(PROBLEM TO SOLVE): Reproduce each of the following rows verbatim, changing nothing.

________

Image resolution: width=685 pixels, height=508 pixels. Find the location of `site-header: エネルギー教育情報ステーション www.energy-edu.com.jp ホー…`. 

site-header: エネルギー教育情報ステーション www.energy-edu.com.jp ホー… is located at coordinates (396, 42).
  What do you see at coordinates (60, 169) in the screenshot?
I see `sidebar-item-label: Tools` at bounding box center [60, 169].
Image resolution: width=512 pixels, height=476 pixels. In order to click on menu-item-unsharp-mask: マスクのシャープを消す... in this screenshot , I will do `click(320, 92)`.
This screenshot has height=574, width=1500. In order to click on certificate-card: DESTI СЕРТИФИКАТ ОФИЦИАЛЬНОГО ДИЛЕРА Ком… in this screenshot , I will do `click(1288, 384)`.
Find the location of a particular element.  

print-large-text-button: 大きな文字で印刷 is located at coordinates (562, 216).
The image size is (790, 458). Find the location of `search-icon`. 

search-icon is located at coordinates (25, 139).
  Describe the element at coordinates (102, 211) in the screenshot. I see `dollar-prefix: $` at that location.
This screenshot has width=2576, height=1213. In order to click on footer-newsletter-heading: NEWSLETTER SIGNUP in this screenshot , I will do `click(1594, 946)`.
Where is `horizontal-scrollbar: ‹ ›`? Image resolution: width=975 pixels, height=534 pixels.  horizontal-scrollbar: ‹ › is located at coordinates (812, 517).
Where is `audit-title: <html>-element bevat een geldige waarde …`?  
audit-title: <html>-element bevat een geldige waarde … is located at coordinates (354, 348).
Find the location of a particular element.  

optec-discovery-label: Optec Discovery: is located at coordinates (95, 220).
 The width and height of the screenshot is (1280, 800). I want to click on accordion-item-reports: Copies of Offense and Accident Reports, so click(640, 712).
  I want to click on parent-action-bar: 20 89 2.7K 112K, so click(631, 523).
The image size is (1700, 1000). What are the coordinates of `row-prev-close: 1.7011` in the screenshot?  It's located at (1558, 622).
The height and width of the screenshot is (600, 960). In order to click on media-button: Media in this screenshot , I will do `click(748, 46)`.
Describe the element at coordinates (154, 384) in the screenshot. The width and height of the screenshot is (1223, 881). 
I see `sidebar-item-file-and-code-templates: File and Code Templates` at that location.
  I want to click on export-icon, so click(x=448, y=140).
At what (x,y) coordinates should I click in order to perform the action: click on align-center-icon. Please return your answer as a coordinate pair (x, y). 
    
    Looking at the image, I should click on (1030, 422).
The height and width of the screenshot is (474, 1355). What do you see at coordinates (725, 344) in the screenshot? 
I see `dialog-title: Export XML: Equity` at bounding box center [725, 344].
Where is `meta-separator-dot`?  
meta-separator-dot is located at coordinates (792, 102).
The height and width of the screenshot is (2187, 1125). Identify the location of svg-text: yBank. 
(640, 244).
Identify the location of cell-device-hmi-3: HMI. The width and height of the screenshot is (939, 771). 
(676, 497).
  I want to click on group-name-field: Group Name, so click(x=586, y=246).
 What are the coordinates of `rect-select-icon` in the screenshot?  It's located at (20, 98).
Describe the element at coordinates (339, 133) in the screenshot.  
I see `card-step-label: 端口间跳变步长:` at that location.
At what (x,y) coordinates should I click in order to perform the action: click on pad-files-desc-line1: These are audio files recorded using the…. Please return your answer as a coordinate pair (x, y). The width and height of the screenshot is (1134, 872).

________

(RESULT OF THE EXERCISE):
Image resolution: width=685 pixels, height=508 pixels. Find the location of `site-header: エネルギー教育情報ステーション www.energy-edu.com.jp ホー…`. 

site-header: エネルギー教育情報ステーション www.energy-edu.com.jp ホー… is located at coordinates (396, 42).
  What do you see at coordinates (60, 169) in the screenshot?
I see `sidebar-item-label: Tools` at bounding box center [60, 169].
Image resolution: width=512 pixels, height=476 pixels. In order to click on menu-item-unsharp-mask: マスクのシャープを消す... in this screenshot , I will do `click(320, 92)`.
This screenshot has height=574, width=1500. In order to click on certificate-card: DESTI СЕРТИФИКАТ ОФИЦИАЛЬНОГО ДИЛЕРА Ком… in this screenshot , I will do `click(1288, 384)`.
Find the location of a particular element.  

print-large-text-button: 大きな文字で印刷 is located at coordinates (562, 216).
The image size is (790, 458). Find the location of `search-icon`. 

search-icon is located at coordinates (25, 139).
  Describe the element at coordinates (102, 211) in the screenshot. I see `dollar-prefix: $` at that location.
This screenshot has width=2576, height=1213. In order to click on footer-newsletter-heading: NEWSLETTER SIGNUP in this screenshot , I will do `click(1594, 946)`.
Where is `horizontal-scrollbar: ‹ ›`? Image resolution: width=975 pixels, height=534 pixels.  horizontal-scrollbar: ‹ › is located at coordinates (812, 517).
Where is `audit-title: <html>-element bevat een geldige waarde …`?  
audit-title: <html>-element bevat een geldige waarde … is located at coordinates (354, 348).
Find the location of a particular element.  

optec-discovery-label: Optec Discovery: is located at coordinates (95, 220).
 The width and height of the screenshot is (1280, 800). I want to click on accordion-item-reports: Copies of Offense and Accident Reports, so click(640, 712).
  I want to click on parent-action-bar: 20 89 2.7K 112K, so click(631, 523).
The image size is (1700, 1000). What are the coordinates of `row-prev-close: 1.7011` in the screenshot?  It's located at (1558, 622).
The height and width of the screenshot is (600, 960). In order to click on media-button: Media in this screenshot , I will do `click(748, 46)`.
Describe the element at coordinates (154, 384) in the screenshot. The width and height of the screenshot is (1223, 881). 
I see `sidebar-item-file-and-code-templates: File and Code Templates` at that location.
  I want to click on export-icon, so click(x=448, y=140).
At what (x,y) coordinates should I click in order to perform the action: click on align-center-icon. Please return your answer as a coordinate pair (x, y). 
    
    Looking at the image, I should click on (1030, 422).
The height and width of the screenshot is (474, 1355). What do you see at coordinates (725, 344) in the screenshot? 
I see `dialog-title: Export XML: Equity` at bounding box center [725, 344].
Where is `meta-separator-dot`?  
meta-separator-dot is located at coordinates (792, 102).
The height and width of the screenshot is (2187, 1125). Identify the location of svg-text: yBank. 
(640, 244).
Identify the location of cell-device-hmi-3: HMI. The width and height of the screenshot is (939, 771). 
(676, 497).
  I want to click on group-name-field: Group Name, so click(x=586, y=246).
 What are the coordinates of `rect-select-icon` in the screenshot?  It's located at (20, 98).
Describe the element at coordinates (339, 133) in the screenshot.  
I see `card-step-label: 端口间跳变步长:` at that location.
At what (x,y) coordinates should I click in order to perform the action: click on pad-files-desc-line1: These are audio files recorded using the…. Please return your answer as a coordinate pair (x, y). The width and height of the screenshot is (1134, 872).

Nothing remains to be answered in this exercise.